面どうしは全て直角 に交わっているが、すべての面が直交座標面 と平行になるような向きは持たない。無限小剛性を持たないことから shaky polyhedron (→ガタつく多面体) に分類される。各辺に沿って圧縮材と緊張材を配置すればよく知られたテンセグリティ構造 となる[ 5] (6本棒テンセグリティ[ 6] 、テンセグリティ二十面体、展開八面体などと呼ばれる[ 7] )。
STL 形式のモデル。
イェッセンの二十面体は12個の頂点を持ち、それらの位置は (±2, ±1, 0) に巡回置換 を行うことで得られる12組の座標を持つように選ぶことができる[ 1] 。そのように座標を表すとき、短辺(凸角の辺)は長さ √ 6 、長辺(凹角の辺)は長さ 4 となる。面のうち8枚は短辺3つからなる合同な正三角形 で、残りの12枚は長辺1つと短辺2つに囲まれた合同な鈍角二等辺三角形 である[ 8] 。
イェッセンの二十面体は任意の頂点を別の任意の頂点に移せるような対称性を持っている(頂点に関する推移性 を持つ)[ 9] 。二面角 はすべて直角 である。これを利用して、複数のイェッセンの二十面体を正三角形面で貼り合わせることで、すべての面が直交する多面体で組合せ的に相異なるものの無限族を構成することができる[ 1] 。
イェッセンの二十面体は(より単純なシェーンハルトの多面体 (英語版 ) と同じく)新しく頂点を付け加えなければ三角分割 によって四面体 を作ることはできない[ 10] 。その一方、二面角が π の有理数倍であることからデーン不変量 (英語版 ) はゼロとなる。したがってイェッセンの二十面体は立方体と分割合同 の関係にある。

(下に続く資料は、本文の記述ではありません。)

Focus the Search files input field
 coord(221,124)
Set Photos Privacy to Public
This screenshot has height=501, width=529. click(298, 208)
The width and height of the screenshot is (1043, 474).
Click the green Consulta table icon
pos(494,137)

すなわち、小さな多面体に切り分けてから立方体に組み替えることができる[ 1] 。
イェッセンの二十面体は星状多面体 である。すなわち、内部に取った1点(たとえば対称中心)からほかのすべての点を見渡すことができる。ミシェル・デマジュール (英語版 ) は、三角形の面を持つ星状多面体の中心点から発する半直線に沿って頂点を動かすことで凸多面体を作れるかという問いを立てたが、イェッセンの二十面体はそれへの反例 になっている。デマジュールはそのような変形が可能ならばその星状多面体と関連付けられる代数多様体 が射影多様体 となることを証明し、それによってこの問題を代数幾何学 と結び付けた。しかしアドリアン・ドゥアディが、イェッセンの二十面体を含むある立体族について、そのような頂点の移動から凸多面体を作れないことを証明した[ 2] [ 3] 。デマジュールはその結果を用いて非射影かつ滑らか、有理 、完備 (英語版 ) な三次元多様体を構築した[ 11] 。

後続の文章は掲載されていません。